Dado que la naturaleza es el mayor mecanismo discriminatorio que conocemos, me parece que los humanos estamos obligados a hacer todo lo posible para evitar o, al menos, reducir la discriminación. Ese es un mandato constitucional, en España y en muchos otros países. El problema empieza cuando se hace mucho hincapié en lo que distingue a unos de otros, y poco en lo que nos une.
Un ejemplo ya clásico es de hace medio siglo, o más: ¿vale un solo feminismo para todas las mujeres? Hablamos de mujeres, es decir, de la mayoría de la población en casi todas partes. En los años 60, las mujeres negras y pobres empezaron a constatar que sus intereses no eran exactamente los mismos que los de las mujeres blancas y ricas. Es sólo un ejemplo en el que no ahondaré.
Cuando la izquierda estadounidense empezó a interesarse, sin duda con la mejor de las intenciones, por la cuestión identitaria (racial, sexual, etcétera), intelectuales tan poco sospechosos de conservadurismo como Eric Hobsbawm señalaron que el juego de las identidades, incluyendo las nacionales, podía gripar los mecanismos de la democracia y ser muy útil, en cambio, para el capitalismo y las fuerzas reaccionarias.
Ahora el asunto de la identidad (un constructo muy frágil y discutible que nos permite pronunciar la palabra “yo”, lo que no es poco) está en el centro del debate político y social. Desde el gobierno de Pedro Sánchez se ha proclamado el derecho de cada uno (una, une) a ser tratado por los demás como él (ella, elle) se percibe sexualmente a sí mismo (misma, etcétera). Eso entraña un pequeño inconveniente: la identidad no es una creación estrictamente personal, sino el resultado de la confrontación de uno con los demás. Y un gran inconveniente: si la autopercepción se convierte en realidad, la realidad (y con ella la verdad) pasan al ámbito privado. Por decirlo de otra forma, la verdad se privatiza.
Todas las personas tienen derecho a sentirse y comportarse como les dé la gana, sin sufrir discriminación y sin otro límite que el de la ley. Eso está clarísimo. No ignoro que se considera inapropiado que un hombre blanco, heterosexual y a nueve meses de la jubilación, o sea, yo, opine sobre estas cosas; apelo a la libertad de expresión y, si eso no vale, recurro al argumento de la senectud (pollavieja, etcétera) y apelo a la compasión del lector. Pero si uno niega ciertas realidades, biológicas en este caso, ¿por qué no negar otros hechos científicamente demostrables? ¿No tienen sus propias razones los terraplanistas?

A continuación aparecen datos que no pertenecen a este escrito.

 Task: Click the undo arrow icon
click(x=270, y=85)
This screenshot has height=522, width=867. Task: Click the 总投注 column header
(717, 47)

Hace ya tiempo que relativizamos la verdad. En muchos ámbitos, de forma destacada en el político. No comprendo la indignación de algunos ante las mentiras de Feijóo en el debate con Sánchez: ambos jugaban el mismo juego y, tan simple como eso, ganó quien jugó con más desparpajo: ¡cómo se notó la mano de Miguel Ángel Rodríguez en los entrenamientos, y luego en bulos como el de Correos!
Y dado que la verdad se ha privatizado, es decir, consiste en lo que uno siente, un señor blanco, heterosexual y millonario (el 1% de Ricky Gervais) puede sentirse acosado y marginado si, por decir algo, le gustan los toros, o considera que el aborto es un asesinato no legalizable, o cualquier cosa así. Igual que un señor blanco, pobre y culturalmente cristiano puede sentirse acosado y marginado, y ofendido en sus sentimientos nacionales y patrióticos, si en su barrio forma parte de una minoría étnica o religiosa, enfrentada a una auténtica minoría étnica o religiosa que se siente igualmente (y con razones de peso) acosada y marginada: Marine Le Pen pesca muchos votos en esos caladeros y a Vox tampoco parece irle mal la pesca.
De entre los casi infinitos aspectos de la realidad, el que más me interesa se refiere al ámbito económico. Ricos y pobres, igualdad de oportunidades, movilidad social. Y, por alguna razón, cuanto más hablamos de identidades, más ricos son los ricos y menos oportunidades tienen los pobres. Puede ser casualidad. También puede ser que Hobsbawm tuviera razón.